GIVEN DATA:
········

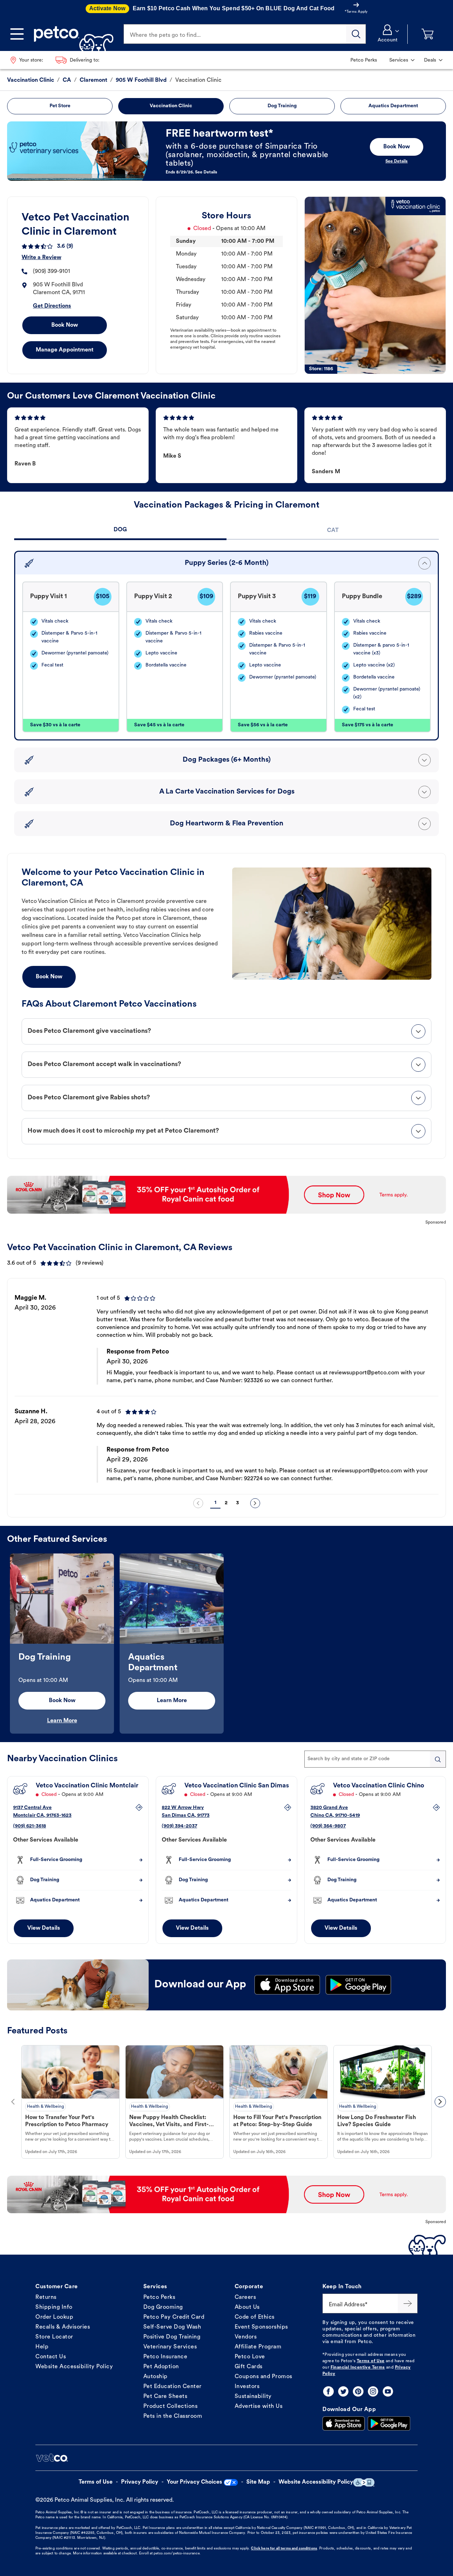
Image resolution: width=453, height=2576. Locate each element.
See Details (396, 161)
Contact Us (50, 2357)
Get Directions (52, 306)
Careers (245, 2297)
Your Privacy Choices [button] (194, 2482)
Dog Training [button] (282, 106)
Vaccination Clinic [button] (171, 106)
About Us (247, 2307)
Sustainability (253, 2396)
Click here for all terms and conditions (284, 2549)
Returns (46, 2297)
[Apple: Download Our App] (343, 2423)
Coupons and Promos (263, 2377)
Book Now (64, 325)
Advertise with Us (259, 2406)
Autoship (155, 2377)
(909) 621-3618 (29, 1826)
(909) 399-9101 (51, 271)
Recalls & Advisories (62, 2327)
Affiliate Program (258, 2347)
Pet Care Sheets (165, 2396)
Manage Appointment (64, 350)
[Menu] (17, 34)
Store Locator (54, 2337)
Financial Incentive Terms (358, 2367)
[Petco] (71, 34)
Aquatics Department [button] (393, 106)
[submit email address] (408, 2303)
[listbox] (226, 1389)
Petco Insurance (165, 2357)
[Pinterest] (358, 2391)
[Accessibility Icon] (363, 2482)
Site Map (258, 2482)
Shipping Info (54, 2307)
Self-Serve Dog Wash (172, 2327)
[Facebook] (328, 2391)
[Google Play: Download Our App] (389, 2423)
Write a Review (41, 258)
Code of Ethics (255, 2317)
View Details (43, 1928)
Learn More (62, 1721)
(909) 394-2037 (179, 1826)
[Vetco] (51, 2458)
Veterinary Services (170, 2347)
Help (41, 2347)
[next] (255, 1503)
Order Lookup (54, 2317)
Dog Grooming (163, 2307)
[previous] (198, 1503)
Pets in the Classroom (172, 2416)
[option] (226, 1389)
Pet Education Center (172, 2386)
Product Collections (170, 2406)
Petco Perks (159, 2297)
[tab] (120, 530)
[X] (343, 2391)
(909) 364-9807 (328, 1826)
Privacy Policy (139, 2482)
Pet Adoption (161, 2367)
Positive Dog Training (172, 2337)
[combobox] (375, 1759)
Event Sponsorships (261, 2327)
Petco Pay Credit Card (174, 2317)
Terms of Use (371, 2361)
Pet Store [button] (60, 106)
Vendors (246, 2337)
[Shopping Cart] (428, 34)
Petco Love (250, 2357)
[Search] (356, 34)
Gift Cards (249, 2367)
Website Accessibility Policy (74, 2367)
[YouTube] (388, 2391)
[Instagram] (373, 2391)
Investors (247, 2386)
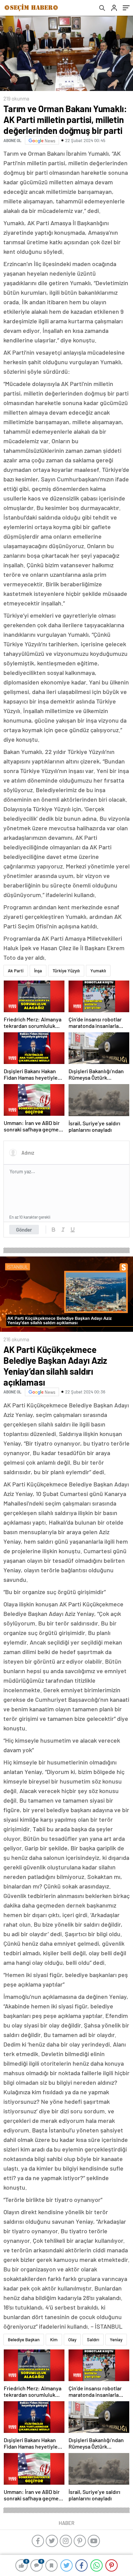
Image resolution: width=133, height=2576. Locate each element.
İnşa (38, 970)
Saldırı (93, 2339)
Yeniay (116, 2339)
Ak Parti (16, 970)
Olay (72, 2339)
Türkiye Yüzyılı (66, 970)
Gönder (24, 1230)
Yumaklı (98, 970)
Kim (54, 2339)
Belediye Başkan (24, 2339)
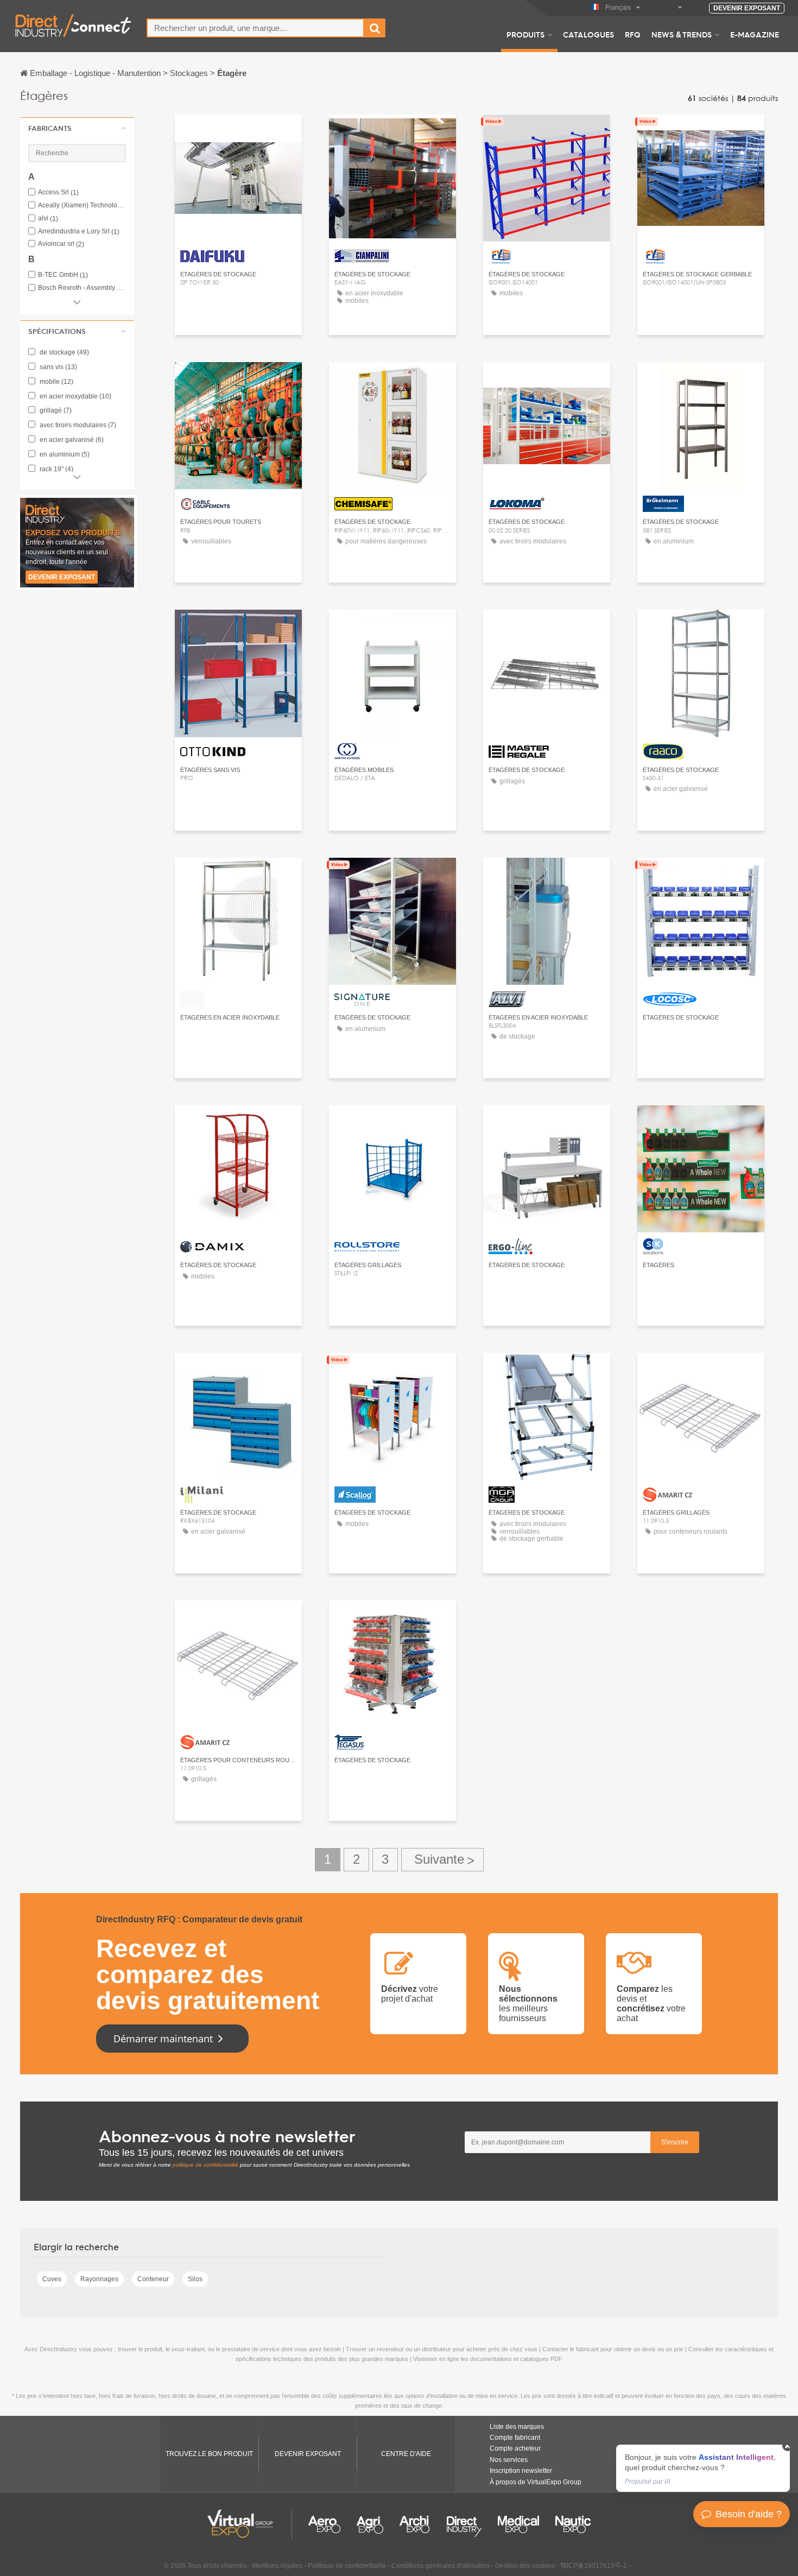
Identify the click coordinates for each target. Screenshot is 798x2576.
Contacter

········

EXERCISE DETAILS: Find the line that contains "Petco Perks (159, 2297)", then write out that line and each one after it, exactly and with nothing else, through the end of the entries above, without the pictures.

EXERCISE OUTPUT:
Petco Perks (159, 2297)
[tab] (120, 530)
[X] (343, 2391)
(909) 364-9807 (328, 1826)
Privacy Policy (139, 2482)
Pet Adoption (161, 2367)
Positive Dog Training (172, 2337)
[combobox] (375, 1759)
Event Sponsorships (261, 2327)
Petco Pay Credit Card (174, 2317)
Terms of Use (371, 2361)
Pet Store [button] (60, 106)
Vendors (246, 2337)
[Shopping Cart] (428, 34)
Petco Love (250, 2357)
[Search] (356, 34)
Gift Cards (249, 2367)
Website Accessibility Policy (74, 2367)
[YouTube] (388, 2391)
[Instagram] (373, 2391)
Investors (247, 2386)
Image resolution: width=133, height=2576. Locate each element.
İnşa (38, 970)
Saldırı (93, 2339)
Yeniay (116, 2339)
Ak Parti (16, 970)
Olay (72, 2339)
Türkiye Yüzyılı (66, 970)
Gönder (24, 1230)
Yumaklı (98, 970)
Kim (54, 2339)
Belediye Başkan (24, 2339)
Identify the click coordinates for each target. Screenshot is 798x2576.
Contacter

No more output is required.